Сексуальность — историческая характеристика отно­шений между полами в определенном обществе. «Ее не следует воспринимать как определенную данность приро­ды, которую власть пробует обуздать, или как темную сферу, которую знание понемногу пытается прояснить». Это слово, которое можно применить к исторической дис­позиции: не глубинная основа, на которой осуществляют­ся трудные решения, но огромная сетевидная плоскость, где стимуляция тела, интенсификация удовольствий, по­буждение к рассуждениям, формирование знаний, усиле­ние контроля и сопротивление ему сковывают одних с другими в соответствии с некоторыми главными страте­гиями знания и власти» .

За межличностной игрой выборов и предпочтений стоит «биовласть» — государственная машина с претензиями на правление биологическими закономерностями человечес­кого рода. Она сменила эротические и брачные нормы сред­невековья, весьма раздробленные и частные.

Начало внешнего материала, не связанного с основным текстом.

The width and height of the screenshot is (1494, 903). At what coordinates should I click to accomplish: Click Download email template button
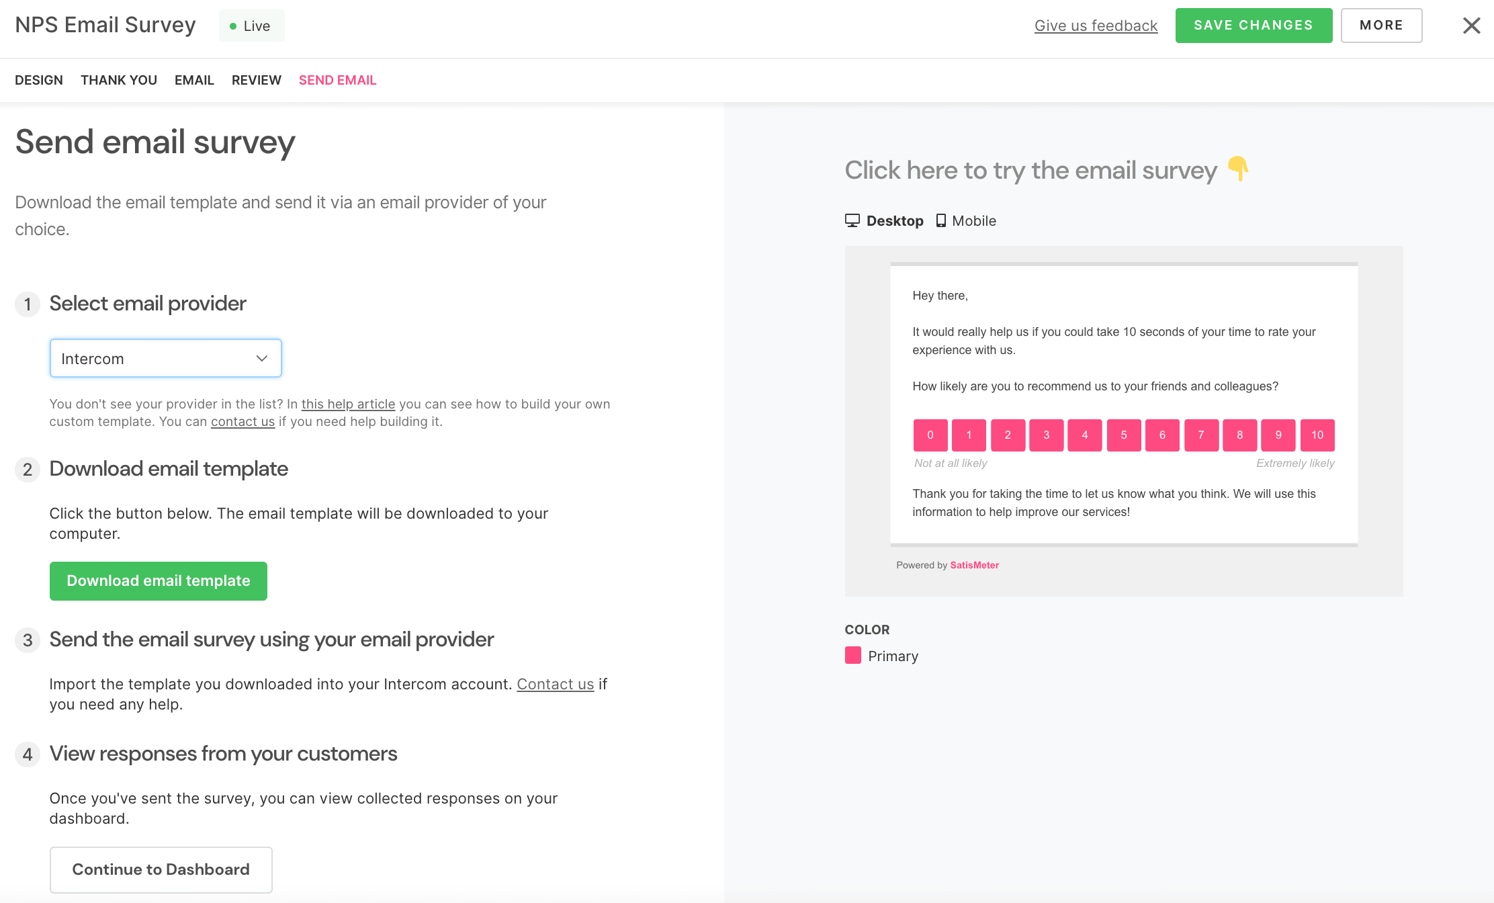(x=158, y=580)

Дисциплинирование человека карцером, розгами и шпицрутенами приходится на время мануфактурной про­мышленности и королевского абсолютизма, в том числе того, с рационализующими устремлениями, который на­зывается просвещенным. В мануфактуре разделение труда следует еще за естественным разделением человеческих способностей. Один режет проволоку, другой заостряет конец, третий проделывает игольное ушко. Рабочий, воо­руженный ручным инструментом, может развить свой на­вык до виртуозности. В таком производстве проявляются артистизм и специализация, которая вырастает из при­родных задатков. В мануфактурной кооперации связаны не просто операции, а живые люди, каждый из которых пред­ставляет отдельную операцию. Цель технологической орга­низации — создать своего рода машину из живых людей. _ Но сделать это трудно, так как человек протестует против машинизации своего тела. Мануфактурная эпоха пестрит жалобами на своеволие рабочих и дисциплинарными строгостями. В конце концов вместо попыток уподобить люде единой живой машине изобретают настоящую, механическую машину, где несколько инструментов соединен и подключены к двигателю. Машину не надо приноравливать к человеческим способностям, она соответствует ме­ханической, физической или химической последователь­ности обработки материала. Машина уподоблена природ­ному процессу, а человек — машине, и сопротивляться этому он не может. Поэтому и требования к вымуштрован­ному телу понижаются. В некоторых ведущих областях про­мышленности (например текстильной) машины обслужи­ваются женщинами и детьми. Человек к этому времени прошел предындустриальную дрессуру и дисциплиниро­ван не только на производстве. Без крайне мучительной ломки стихийной крестьянской ментальности он не смог бы воспользоваться возможностями, которые предостав­ляет более свободное и зажиточное общество, возможно­стями включиться в связи более опосредованного и тон­кого регулирования.

Вопросы:

Какие виды целеполагания выделяет Вебер?

Как капиталистическая организация соотносится с этикой?

Каковы формы капиталистической дисциплинации?

Чем вызвано развитие машинного производства?

В чем Фуко не согласен с Фрейдом в истолковании сексуальности Нового времени?